Former SBC president Johnny Hunt, who was accused of misconduct in the Guidestone report, posted Letter On Friday, he asked his longtime church to forgive him for the “sin” he committed in 2010 on Twitter. Hunt said that in 2010, after battling cancer and the end of his SBC presidency, he “fell into a season of profound despair and perhaps clinical depression.”
“It was during that summer that I allowed myself to move closer to a compromising position with a woman who was not my wife,” he wrote. “This is when he invited me to his vacation condo for a conversation. Against my better judgment – I chose to go.”
Hunt then said that a “brief but inappropriate encounter” ensued, when he had a “tremendous sense of confidence” and fled.
The Guidestone report described that encounter differently, saying that Hunt allegedly pinned the younger woman down, climbed over her and pulled her shirt up. Investigators found several witnesses who confirmed the allegations, saying that Hunt had admitted to the assault and had gone on leave in 2010. He also spoke to a counselor who had counseled Hunt and the survivor.

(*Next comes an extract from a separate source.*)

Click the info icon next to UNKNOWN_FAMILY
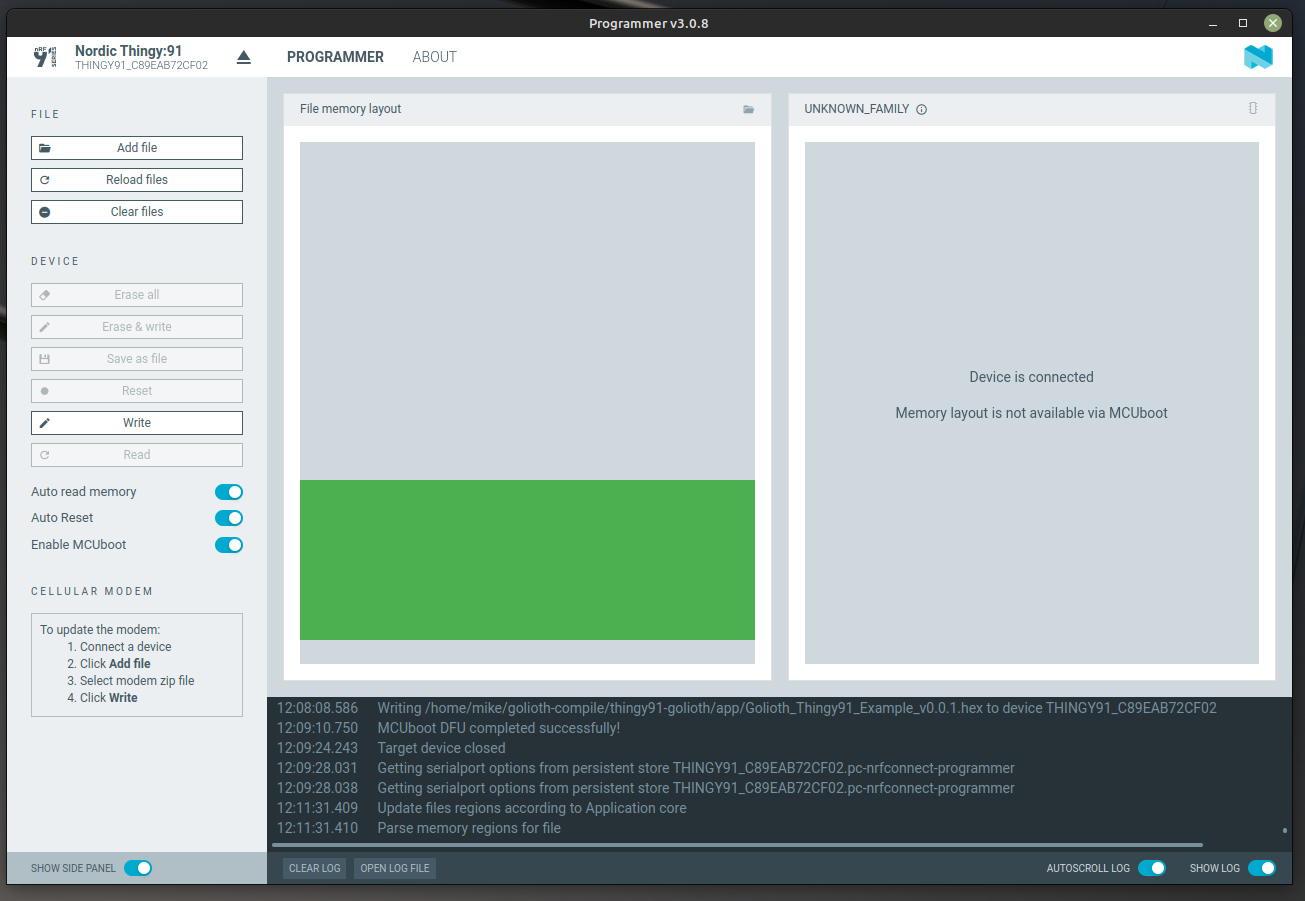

Guidepost wrote in its report, “We include this sexual assault allegation in the report because our investigators found the pastor and his wife to be credible,” their report partially corroborated by a consulting minister and three other credible witnesses. Went; And our investigators did not find Dr. Hunt’s statements about the sexual assault allegation credible.”
Hunt, who had previously denied the allegations, did so again in his letter, saying that the Guidepost report contained an “absurd allegation” that the 2010 abuse of a “brief, consensual encounter” was. He claimed that he had apologized in 2010.
“Like I did 12 years ago, and again today, I confess that I have sinned. I crossed a line. I regret the brokenness and shame,” he wrote.
“Please forgive me.”
Adele M. Banks contributed to this report.